Abstract

Understanding protein subcellular localization is vital and indispensable in proteomics research. Molecular biology and computer science developments have enabled the use of computational approaches to identify proteins in cells. An excellent method for locating proteins is confocal microscopy, used by the Human Protein Atlas (HPA). It can help researchers better understand human pathology and help physicians automate medical imaging interpretation by classifying human proteins. Human protein Atlas comprises millions of images annotated with single or multiple labels. However, only a few approaches are developed for automatic prediction of protein localization, and they focus mainly on single-label classification.
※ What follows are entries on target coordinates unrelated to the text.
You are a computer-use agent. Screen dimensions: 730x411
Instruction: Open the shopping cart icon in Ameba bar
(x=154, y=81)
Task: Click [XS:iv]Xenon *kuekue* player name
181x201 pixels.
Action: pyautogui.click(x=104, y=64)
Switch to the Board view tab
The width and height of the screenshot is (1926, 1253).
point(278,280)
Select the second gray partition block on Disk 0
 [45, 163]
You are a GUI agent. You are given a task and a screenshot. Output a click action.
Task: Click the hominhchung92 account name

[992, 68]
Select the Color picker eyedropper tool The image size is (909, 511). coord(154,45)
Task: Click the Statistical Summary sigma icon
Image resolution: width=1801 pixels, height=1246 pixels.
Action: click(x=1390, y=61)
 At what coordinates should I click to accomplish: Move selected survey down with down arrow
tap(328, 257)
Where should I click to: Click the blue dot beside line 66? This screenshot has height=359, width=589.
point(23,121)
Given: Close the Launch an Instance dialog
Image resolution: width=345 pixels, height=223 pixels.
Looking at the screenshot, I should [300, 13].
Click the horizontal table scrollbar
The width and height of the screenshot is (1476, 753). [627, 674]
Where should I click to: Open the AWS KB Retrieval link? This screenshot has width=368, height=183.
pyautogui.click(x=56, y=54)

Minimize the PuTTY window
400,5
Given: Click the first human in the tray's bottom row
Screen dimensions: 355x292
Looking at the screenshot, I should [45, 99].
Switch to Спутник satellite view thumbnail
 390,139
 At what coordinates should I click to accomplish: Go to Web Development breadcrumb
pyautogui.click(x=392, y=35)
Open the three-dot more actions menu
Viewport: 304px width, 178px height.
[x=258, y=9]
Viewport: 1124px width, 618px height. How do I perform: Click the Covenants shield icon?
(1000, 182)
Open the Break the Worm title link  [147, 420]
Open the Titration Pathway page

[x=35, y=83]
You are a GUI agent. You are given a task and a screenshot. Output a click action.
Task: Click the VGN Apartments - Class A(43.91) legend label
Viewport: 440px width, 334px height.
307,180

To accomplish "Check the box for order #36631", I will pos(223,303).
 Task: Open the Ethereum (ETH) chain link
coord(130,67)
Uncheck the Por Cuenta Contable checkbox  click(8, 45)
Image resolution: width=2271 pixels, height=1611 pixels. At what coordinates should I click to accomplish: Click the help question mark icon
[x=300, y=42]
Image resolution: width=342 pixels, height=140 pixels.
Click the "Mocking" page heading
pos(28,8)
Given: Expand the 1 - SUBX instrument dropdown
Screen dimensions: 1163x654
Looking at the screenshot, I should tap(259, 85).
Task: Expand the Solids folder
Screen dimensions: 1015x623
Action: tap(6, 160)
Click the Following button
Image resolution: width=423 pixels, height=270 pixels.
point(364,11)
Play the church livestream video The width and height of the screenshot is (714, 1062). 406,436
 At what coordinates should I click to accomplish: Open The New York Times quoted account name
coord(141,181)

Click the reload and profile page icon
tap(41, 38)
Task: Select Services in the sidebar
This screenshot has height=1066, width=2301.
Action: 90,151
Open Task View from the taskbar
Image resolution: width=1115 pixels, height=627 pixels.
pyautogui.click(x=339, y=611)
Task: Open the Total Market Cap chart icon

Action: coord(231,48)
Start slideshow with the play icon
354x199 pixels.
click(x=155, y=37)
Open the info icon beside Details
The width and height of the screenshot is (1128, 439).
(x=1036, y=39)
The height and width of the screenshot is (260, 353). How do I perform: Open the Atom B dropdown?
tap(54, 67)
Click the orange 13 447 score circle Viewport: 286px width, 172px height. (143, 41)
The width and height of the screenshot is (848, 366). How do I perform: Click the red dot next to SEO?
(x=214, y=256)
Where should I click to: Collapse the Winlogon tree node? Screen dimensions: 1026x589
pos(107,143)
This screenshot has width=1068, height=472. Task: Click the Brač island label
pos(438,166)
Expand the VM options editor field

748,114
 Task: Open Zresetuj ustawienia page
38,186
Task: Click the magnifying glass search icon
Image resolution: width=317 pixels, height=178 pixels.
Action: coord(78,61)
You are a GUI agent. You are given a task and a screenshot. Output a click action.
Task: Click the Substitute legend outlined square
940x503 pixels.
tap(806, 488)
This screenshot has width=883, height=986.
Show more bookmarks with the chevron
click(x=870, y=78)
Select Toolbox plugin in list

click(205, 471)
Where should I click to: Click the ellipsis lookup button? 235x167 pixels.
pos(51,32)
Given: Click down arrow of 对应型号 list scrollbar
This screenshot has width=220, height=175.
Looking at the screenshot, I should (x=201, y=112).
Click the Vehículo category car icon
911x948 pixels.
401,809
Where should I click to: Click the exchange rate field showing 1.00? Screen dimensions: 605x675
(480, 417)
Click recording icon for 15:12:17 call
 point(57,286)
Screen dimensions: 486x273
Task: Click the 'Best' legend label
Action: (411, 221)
Therefore, a recognition system for multi-label classification of HPA with acceptable performance should be developed. Hence, this study aims to develop a deep learning-based system for the multi-label classification of HPA. Specifically, two architectures have been proposed in this work for automatically extracting features from the images and predicting the localization of the proteins in 28 subcellular compartments. First, a convolutional neural network has been proposed, which has been trained from scratch and second an ensemble-based model using transfer learning architectures has been proposed. The results shows that both the models perform well in protein localization classification tasks for major cellular organelles. Yet, in this study, the proposed convolutional network outperforms the ensemble model in classification of images with multiple simultaneous protein localizations. The models were evaluated on 3 performance criteria: recall, precision and f1-score. The proposed convolutional neural network beats the ensemble model by achieving recall of 0.75, precision of 0.75 and f1-score of 0.74.